Check the appropriate box below if the Form 8-K filing is intended to simultaneously satisfy the filing obligation of the registrant under any of the following provisions (see General Instruction A.2. below):

[ ] Written communications pursuant to Rule 425 under the Securities Act (17 CFR 230.425)

[ ] Soliciting material pursuant to Rule 14a-12 under the Exchange Act (17 CFR 240.14a-12)

[ ] Pre-commencement communications pursuant to Rule 14d-2(b) under the Exchange Act (17 CFR 240.14d-2(b))

[ ] Pre-commencement communications pursuant to Rule 13e-4(c) under the Exchange Act (17 CFR 240.13e-4(c))



 


 

  Item 1.01 Entry into a Material Definitive Agreement.

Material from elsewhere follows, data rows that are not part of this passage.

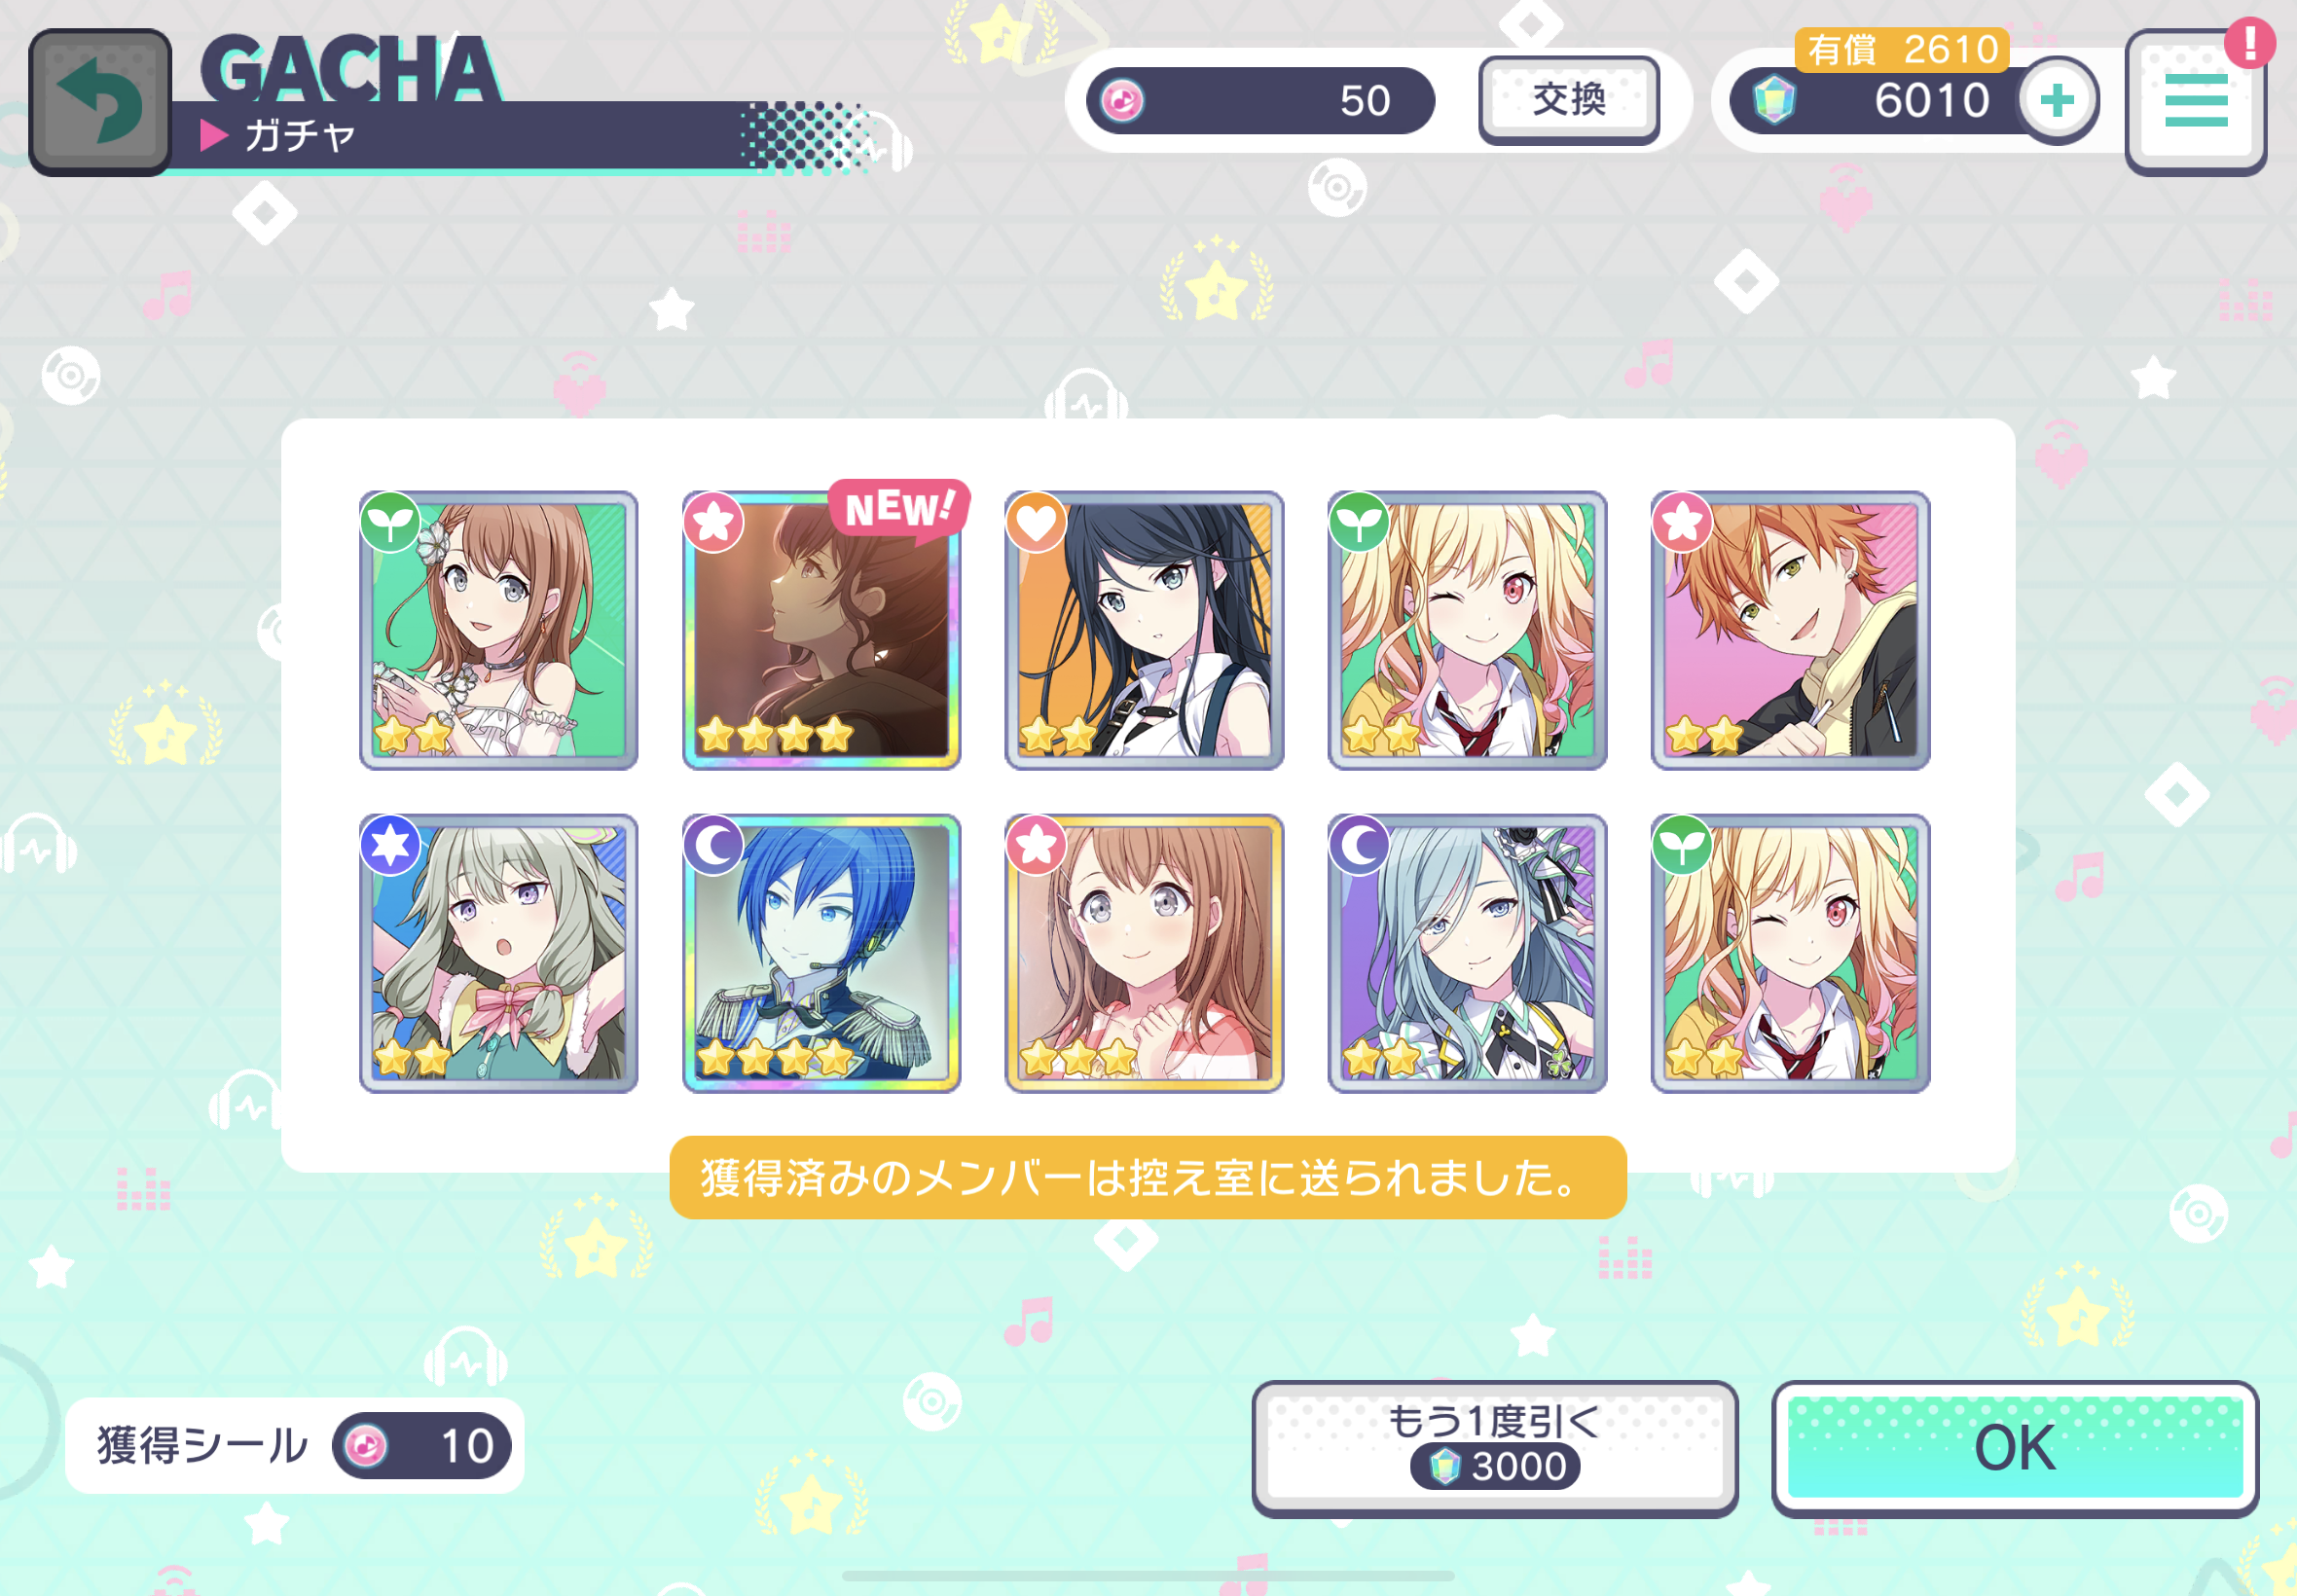Select the orange-haired boy card
2297x1596 pixels.
[1790, 630]
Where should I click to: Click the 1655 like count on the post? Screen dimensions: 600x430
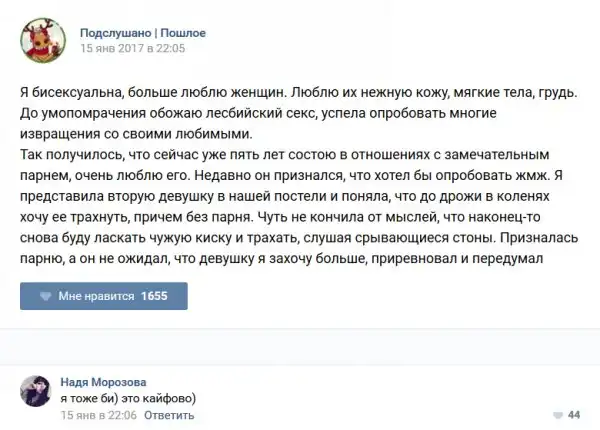point(154,297)
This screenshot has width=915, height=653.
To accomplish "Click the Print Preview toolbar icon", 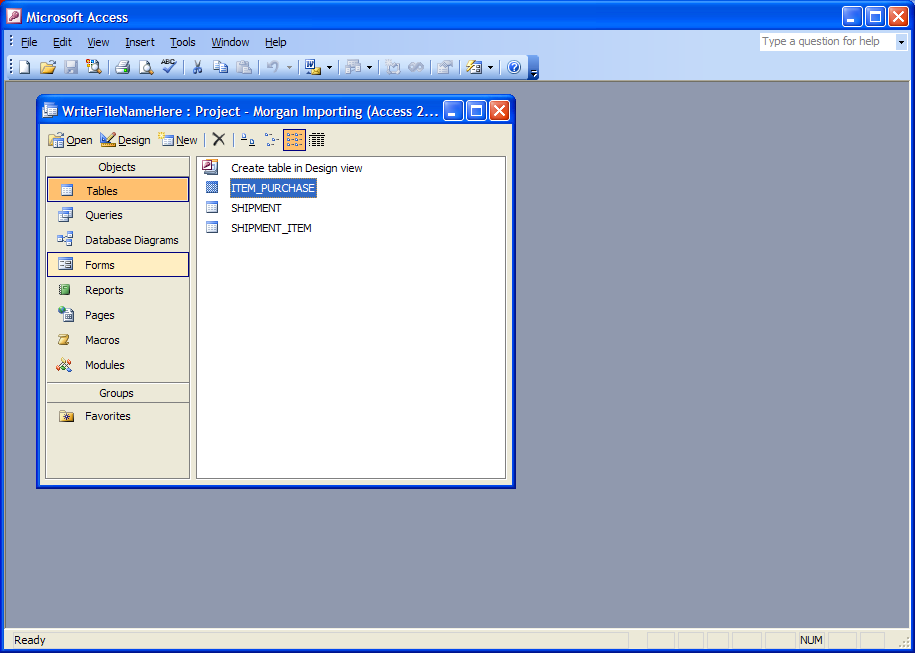I will (145, 67).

     On January 28, 2005, the registrant and Daniel E. Klimas (“Mr. Klimas”) entered into an Employment Agreement dated as of January 28, 2005 (the “Employment Agreement”). A brief description of the terms and conditions of the Employment Agreement that are material to the registrant are set forth in Item 5.02 of this Form 8-K and are incorporated herein by reference

Item 5.02  Departure of Directors or Principal Officers; Election of Directors; Appointment of Principal Officers.

     On February 2, 2005, Mr. Klimas was elected to the registrant’s board of directors and was appointed as the registrant’s President and Chief Executive Officer. Mr. Klimas will assume his new responsibilities with the registrant effective February 7, 2005. He succeeds the current President and CEO, Mr. James F. Kidd. Mr. Kidd will stay on during a transition period through February 25, 2005, but retires as the registrant’s President and CEO effective February 7, 2005.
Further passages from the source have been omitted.